Black adolescents with high normal blood pressure who practice transcendental meditation improve the ability of their blood vessels to relax and may reduce their risk of becoming adults with cardiovascular disease, researchers say.
After eight months of meditation, these adolescents experienced a 21 percent increase in the ability of their blood vessels to dilate compared to a 4 percent decrease experienced by their non-meditating peers, says Dr. Vernon A. Barnes, physiologist at the Medical College of Georgia’s Georgia Prevention Institute and lead investigator on the study.
In the April 2004 issue of the American Journal of Hypertension, Dr. Barnes and his colleagues reported that 15 minutes of twice-daily transcendental meditation steadily lowered the blood pressure of 156 black, inner-city adolescents and their pressures tended to stay lower.
This new study, being presented during the 63rd Annual Scientific Conference of the American Psychosomatic Society held March 2-5 in Vancouver, focused on 111 of those adolescents, 57 who meditated and 54 controls.

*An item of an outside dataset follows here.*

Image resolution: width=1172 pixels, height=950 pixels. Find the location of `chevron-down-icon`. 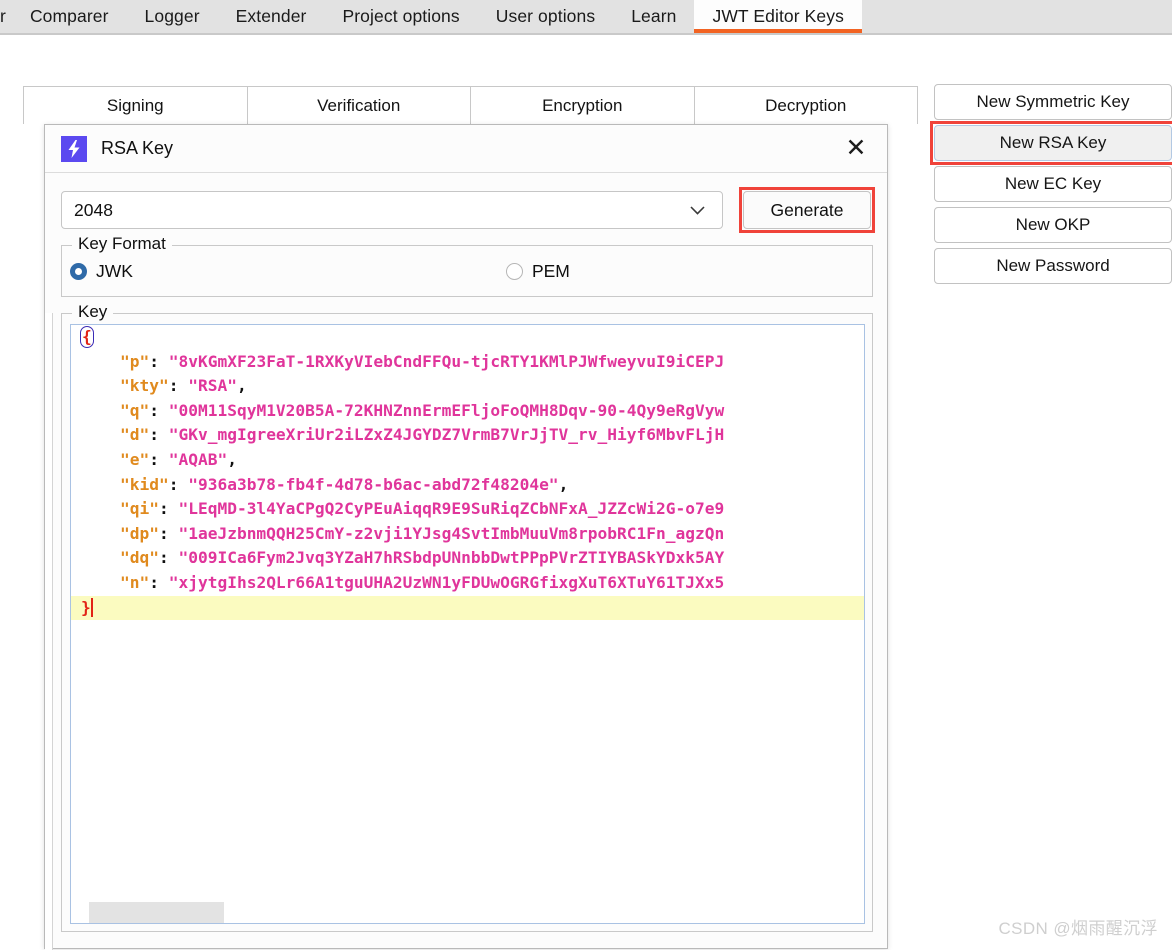

chevron-down-icon is located at coordinates (697, 210).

The obesity epidemic in the United States,is the primary contributor to the increasing blood pressure rates in children. But obesity appears to be part of an unhealthy cycle where the stress of everyday life – such as poverty and not feeling safe at home – contribute to bad habits such as overeating and/or eating high-fat comfort foods and not
exercising. It appears that meditating – allowing the mind to settle to minimal activity for 15 minutes twice daily – may help the meditator and his blood vessels relax in the hectic world around him.
Dr. Frank Treiber, director of MCG’s Georgia Prevention Institute, and Dr. Surender Malhotra, cardiology fellow at MCG, are co-authors on the study which is highlighted as one of 10 abstract submissions to the conference viewed as having the highest potential to change clinical practice from the perspective of screening, diagnosis or treatment.